Longtime Microsoft watcher Russ Cooper, editor of Tru-Secure Corp.’s Windows NT Bugtraq Mailing List, suggests that while Microsoft seems very serious about security, the company may be using security itself as a feature to drive users to future versions of the product. “They have to figure out how to re-teach the people who’ve been thinking in a very marketing-oriented fashion to not think that way, and still appease their shareholders.
In the meantime, there's a lot of Microsoft software out there that customers won't be upgrading for several years. Need evidence? Look at Microsoft's recent decision to extend Windows NT 4.0 Server support for a year. Windows 2000 Server and SQL Server 2000 will be supported through 2007. Even SQL Server 7.0 is supported into 2006. The main emphasis of the Trustworthy Computing initiative is on securing new products.
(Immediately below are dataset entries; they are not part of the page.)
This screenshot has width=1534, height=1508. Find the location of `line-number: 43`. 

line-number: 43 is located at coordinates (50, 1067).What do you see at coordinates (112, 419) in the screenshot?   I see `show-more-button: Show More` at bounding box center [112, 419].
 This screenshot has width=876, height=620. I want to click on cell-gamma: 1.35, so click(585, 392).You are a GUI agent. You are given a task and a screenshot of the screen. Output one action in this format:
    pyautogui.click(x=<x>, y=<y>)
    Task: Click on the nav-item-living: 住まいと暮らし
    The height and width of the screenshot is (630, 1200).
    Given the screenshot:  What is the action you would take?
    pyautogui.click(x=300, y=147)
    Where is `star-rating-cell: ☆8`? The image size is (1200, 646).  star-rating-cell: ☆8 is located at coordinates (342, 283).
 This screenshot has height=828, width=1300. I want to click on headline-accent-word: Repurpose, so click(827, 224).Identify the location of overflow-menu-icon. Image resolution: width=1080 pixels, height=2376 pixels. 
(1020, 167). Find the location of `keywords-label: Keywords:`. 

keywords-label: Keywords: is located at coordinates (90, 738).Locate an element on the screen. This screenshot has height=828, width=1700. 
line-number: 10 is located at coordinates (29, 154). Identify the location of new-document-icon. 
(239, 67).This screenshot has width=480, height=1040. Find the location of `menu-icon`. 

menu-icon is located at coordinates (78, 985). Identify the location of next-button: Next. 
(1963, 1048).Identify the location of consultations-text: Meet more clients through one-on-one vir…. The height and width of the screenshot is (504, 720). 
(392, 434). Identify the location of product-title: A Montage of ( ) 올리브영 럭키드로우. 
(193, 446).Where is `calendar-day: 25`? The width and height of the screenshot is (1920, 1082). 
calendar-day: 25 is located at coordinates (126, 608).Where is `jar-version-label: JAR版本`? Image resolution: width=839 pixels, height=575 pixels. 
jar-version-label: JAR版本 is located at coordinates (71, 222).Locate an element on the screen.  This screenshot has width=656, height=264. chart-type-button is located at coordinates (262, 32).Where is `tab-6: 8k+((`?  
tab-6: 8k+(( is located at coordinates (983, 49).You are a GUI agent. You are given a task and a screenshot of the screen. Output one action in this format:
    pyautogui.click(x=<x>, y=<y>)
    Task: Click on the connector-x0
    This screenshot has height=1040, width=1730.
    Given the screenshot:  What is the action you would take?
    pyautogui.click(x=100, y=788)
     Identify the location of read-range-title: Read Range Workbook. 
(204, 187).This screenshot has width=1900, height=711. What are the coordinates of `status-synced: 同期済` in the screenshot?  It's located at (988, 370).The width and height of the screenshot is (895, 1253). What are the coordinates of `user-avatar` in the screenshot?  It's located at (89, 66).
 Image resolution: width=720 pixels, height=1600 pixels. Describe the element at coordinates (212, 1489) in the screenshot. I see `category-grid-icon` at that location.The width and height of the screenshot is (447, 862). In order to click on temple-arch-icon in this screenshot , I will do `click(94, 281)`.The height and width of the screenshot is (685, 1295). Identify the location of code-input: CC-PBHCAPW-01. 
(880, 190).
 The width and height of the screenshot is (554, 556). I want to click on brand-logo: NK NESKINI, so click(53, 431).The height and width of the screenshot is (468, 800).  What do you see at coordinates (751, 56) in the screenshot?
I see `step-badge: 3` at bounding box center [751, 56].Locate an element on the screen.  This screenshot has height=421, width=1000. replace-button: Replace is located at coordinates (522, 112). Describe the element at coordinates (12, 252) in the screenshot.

Even Windows Server 2003 is not a true Trustworthy Computing operating system. The two-month development standdown and code review happened two years into the development cycle. Developers were reviewing code that was written before security became a top priority at the company. Not until the Blackcomb version of Windows server is released will there be a Microsoft server operating system truly architected from the ground up with security as the top priority.
In a vacuum, the $200 million spent on Trustworthy Computing so far sounds like a lot of money. It is a lot money. For a little perspective, though, the number is about 4 percent of the $5 billion or so that Microsoft spends on research and development.
Trustworthy Computing is a major initiative, and one that Microsoft is extremely serious about, but it is not a panacea. The evolution of threats mean that Microsoft will spend more, not less, on Trustworthy Computing over time. And the program will always be a work in progress.
Using Microsoft's own definition of the Trustworthy Computing initiative, SQL Slammer has very little bearing on the initiative. It's a worm that exploits the problems in Microsoft's pre-Trustworthy Computing code, another example of why Trustworthy Computing is important. But the worm suggests that Microsoft may need to define Trustworthy Computing a little more broadly -- less as a feature improvement for next generation proucts and more of a two-way effort reaching back to better automated patching of legacy products that will be around for the next five years.